Pictures are not part of the answer. Return the lines from the one containing "Given: Tick the" through the end of the data, both included, exactly as they appear.

● ● ● ●

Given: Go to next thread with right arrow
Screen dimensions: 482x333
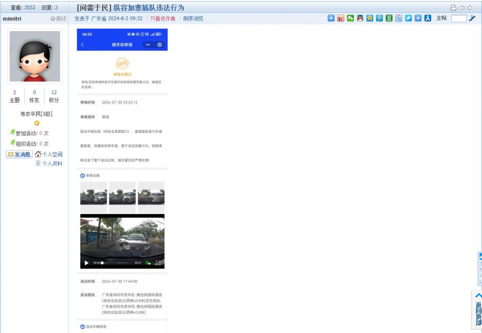Looking at the screenshot, I should click(469, 8).
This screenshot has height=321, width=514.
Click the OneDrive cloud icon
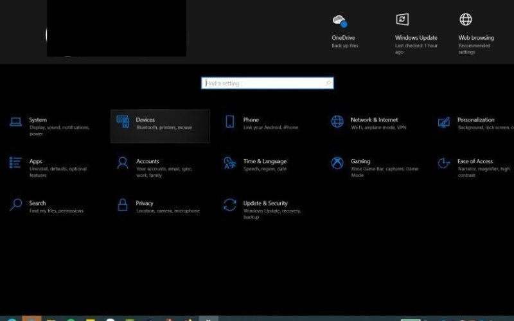tap(339, 21)
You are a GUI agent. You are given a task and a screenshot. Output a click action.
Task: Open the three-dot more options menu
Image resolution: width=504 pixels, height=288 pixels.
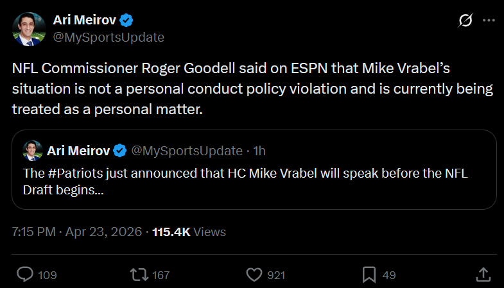488,21
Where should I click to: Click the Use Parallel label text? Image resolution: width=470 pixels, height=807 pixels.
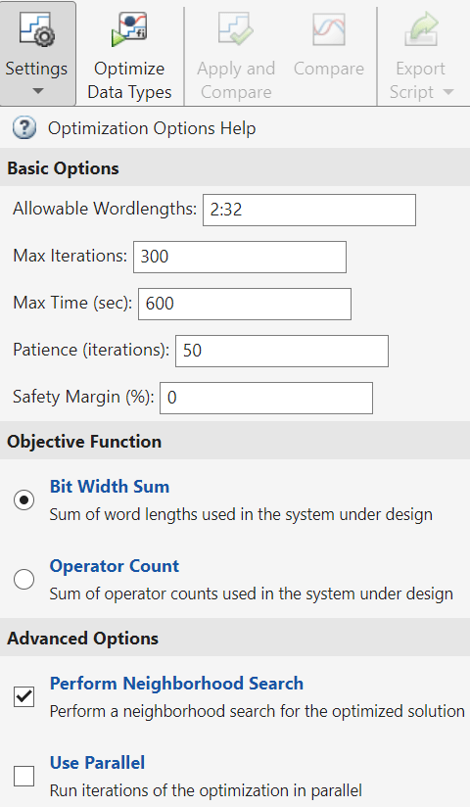(97, 762)
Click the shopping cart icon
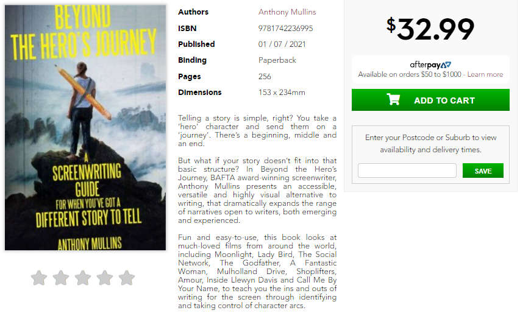The image size is (520, 313). point(393,99)
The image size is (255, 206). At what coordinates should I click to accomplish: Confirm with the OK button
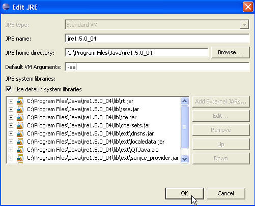(185, 193)
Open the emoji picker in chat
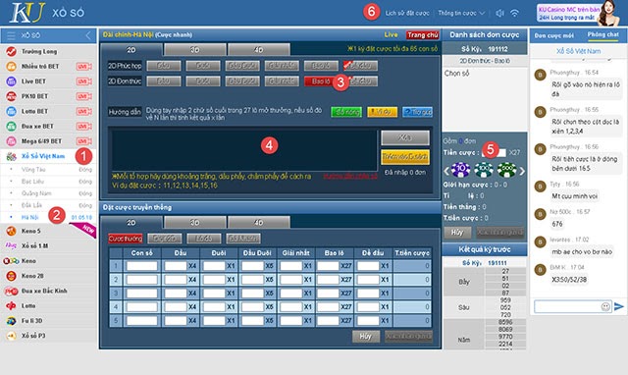628x375 pixels. coord(605,306)
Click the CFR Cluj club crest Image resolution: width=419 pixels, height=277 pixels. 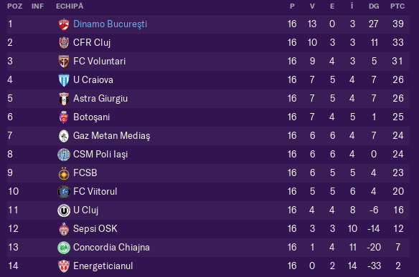click(64, 43)
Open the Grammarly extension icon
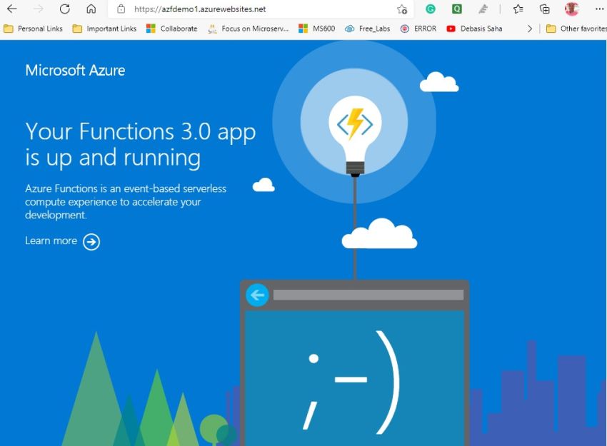Viewport: 607px width, 446px height. [x=430, y=9]
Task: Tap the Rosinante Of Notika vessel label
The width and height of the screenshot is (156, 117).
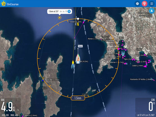Action: click(141, 79)
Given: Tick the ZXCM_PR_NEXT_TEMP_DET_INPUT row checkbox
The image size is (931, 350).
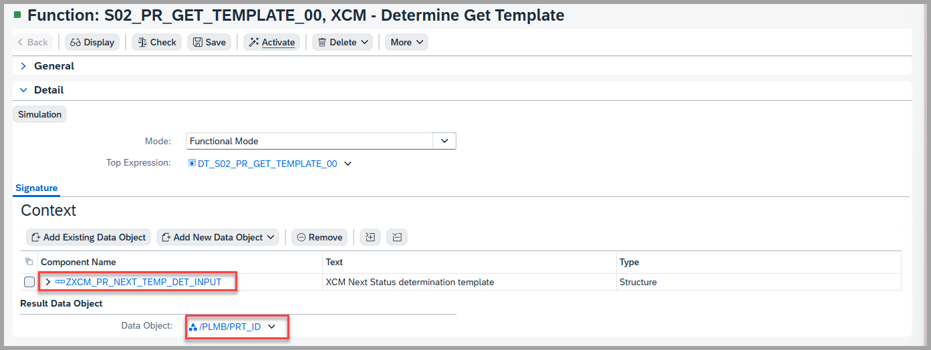Looking at the screenshot, I should [29, 282].
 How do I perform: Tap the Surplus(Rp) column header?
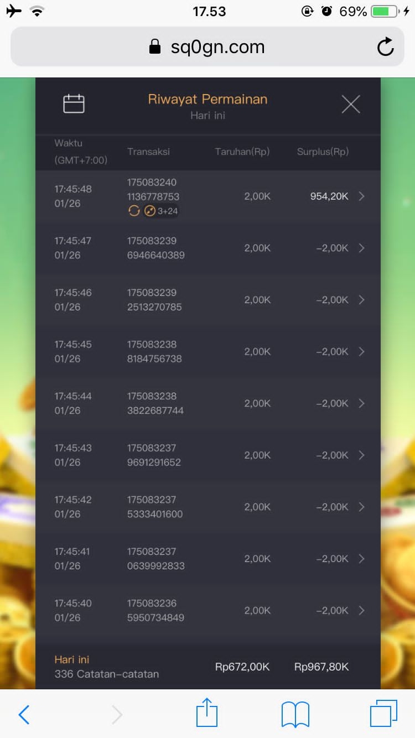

● ● ● ●

• RESPONSE:
Given: Tick the ZXCM_PR_NEXT_TEMP_DET_INPUT row checkbox
The image size is (931, 350).
Looking at the screenshot, I should [29, 282].
 How do I perform: Tap the Surplus(Rp) column header?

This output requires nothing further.